[[ SOURCE MATERIAL, beginning ]]

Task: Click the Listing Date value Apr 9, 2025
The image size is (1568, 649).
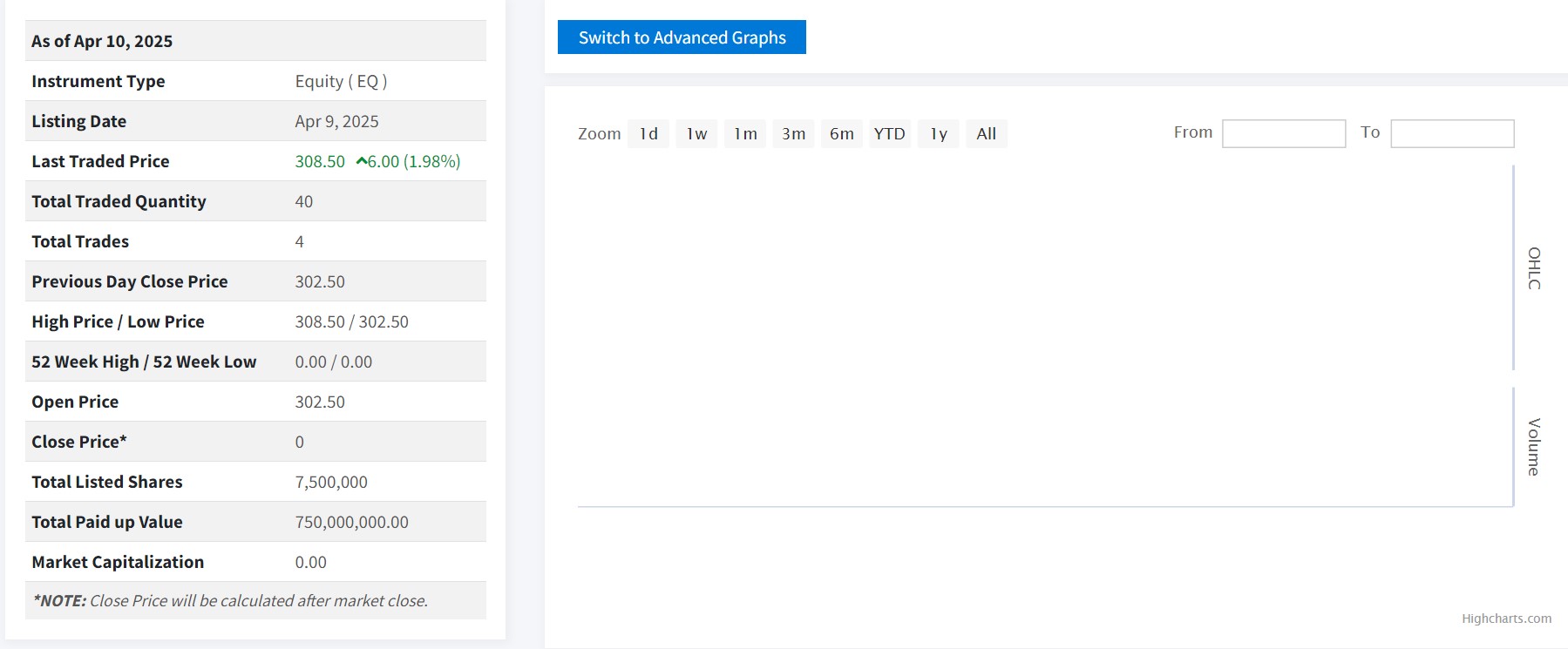Action: tap(336, 121)
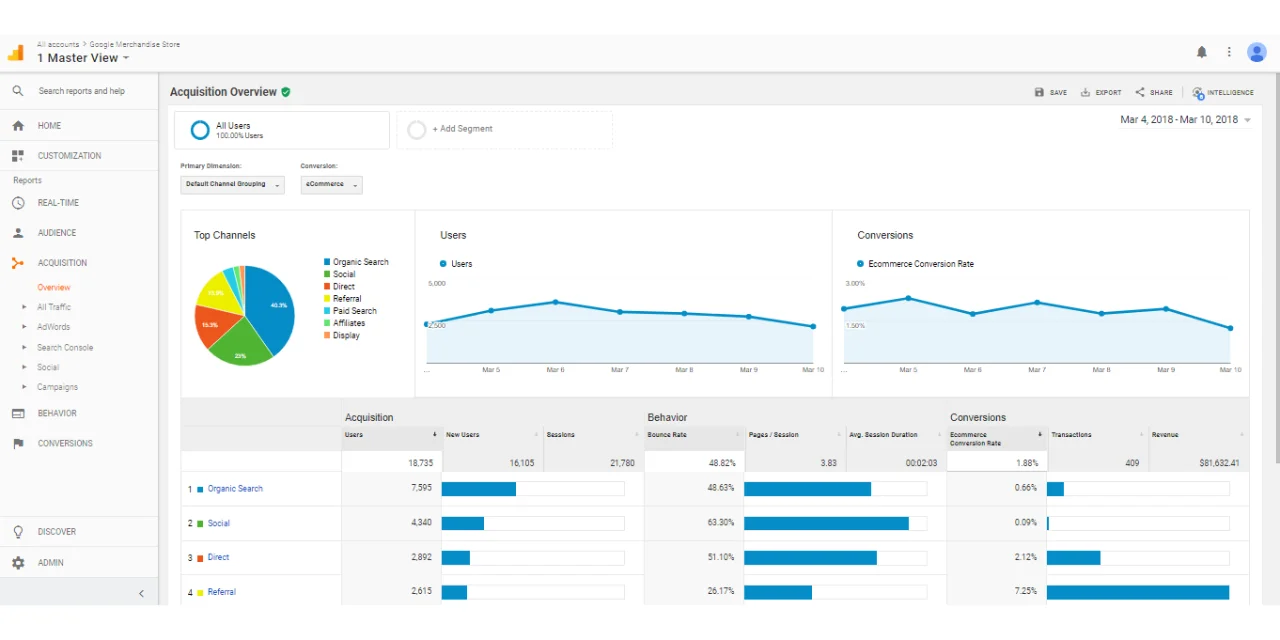1280x640 pixels.
Task: Click the Export report icon
Action: point(1086,92)
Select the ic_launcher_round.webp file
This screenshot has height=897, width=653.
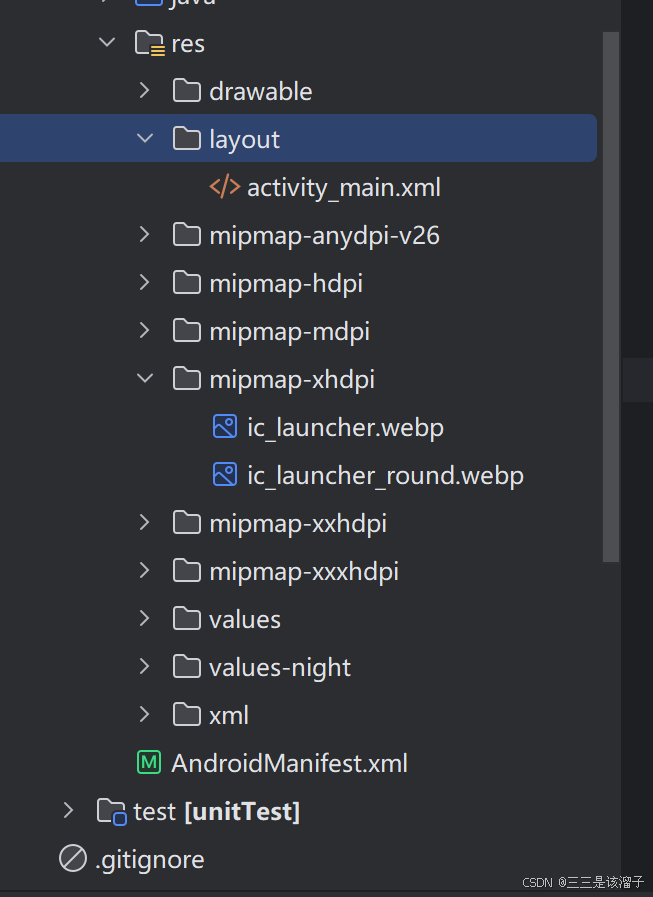(385, 475)
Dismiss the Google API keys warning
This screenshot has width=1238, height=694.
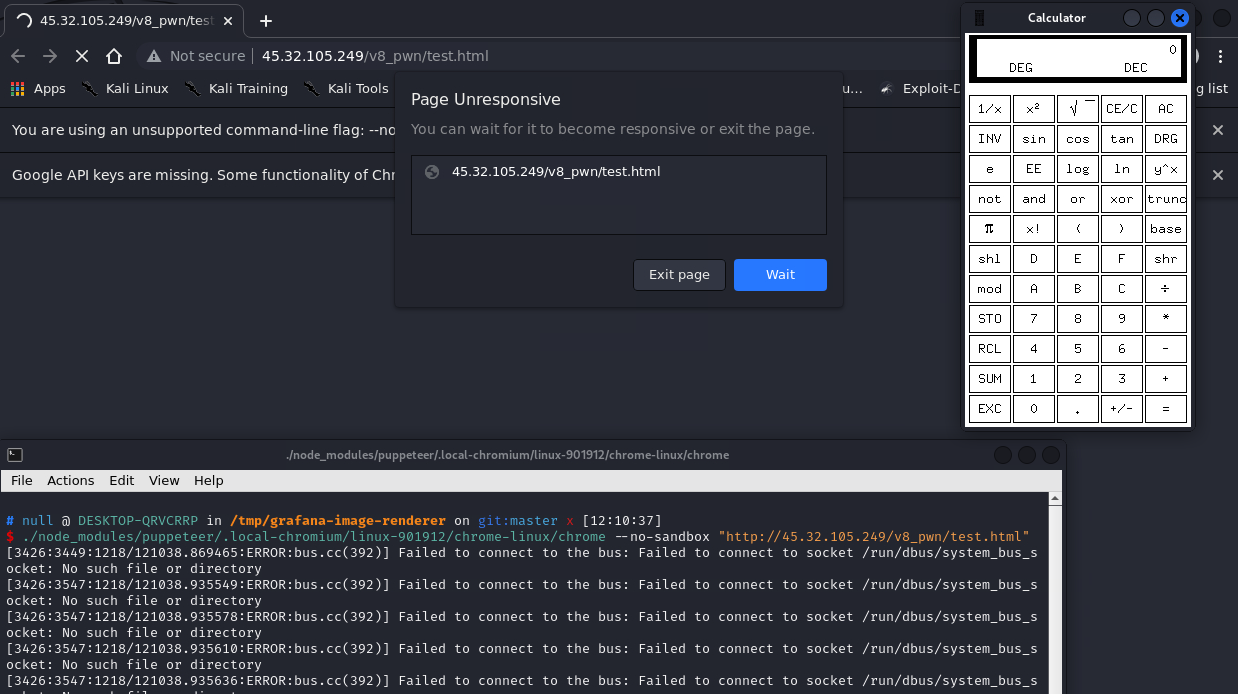(x=1217, y=175)
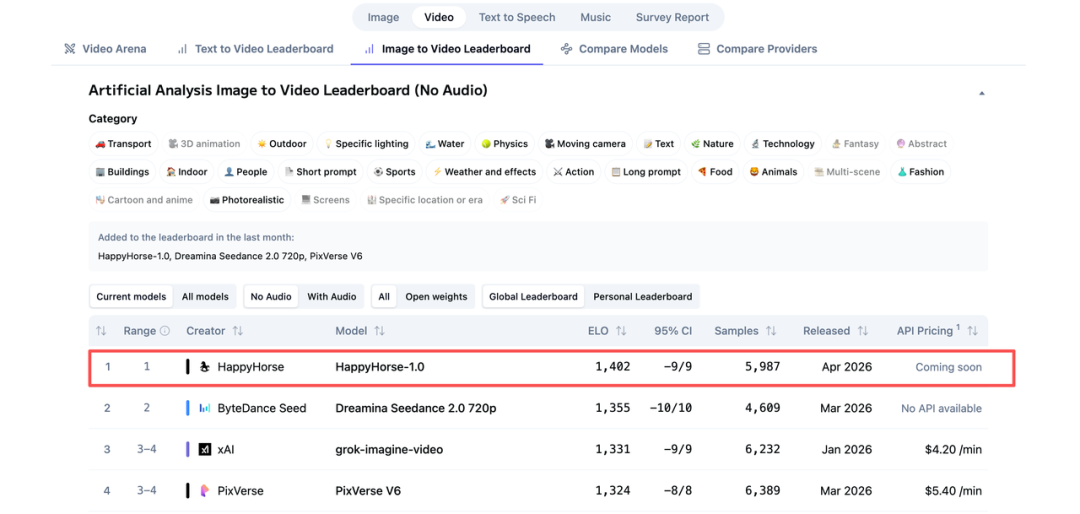Click the xAI logo icon

click(x=205, y=450)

[[ SOURCE MATERIAL, end ]]

§ WORK INSTRUCTION: Give the lines again exactly, starting where the entries begin and stopping once the line with "Dismiss the Google API keys warning" is included; pictures are not copied.

§ RESULT:
Task: Click the Listing Date value Apr 9, 2025
The image size is (1568, 649).
Action: tap(336, 121)
1280x640 pixels.
Task: Click the Export report icon
Action: point(1086,92)
Select the ic_launcher_round.webp file
This screenshot has height=897, width=653.
(385, 475)
Dismiss the Google API keys warning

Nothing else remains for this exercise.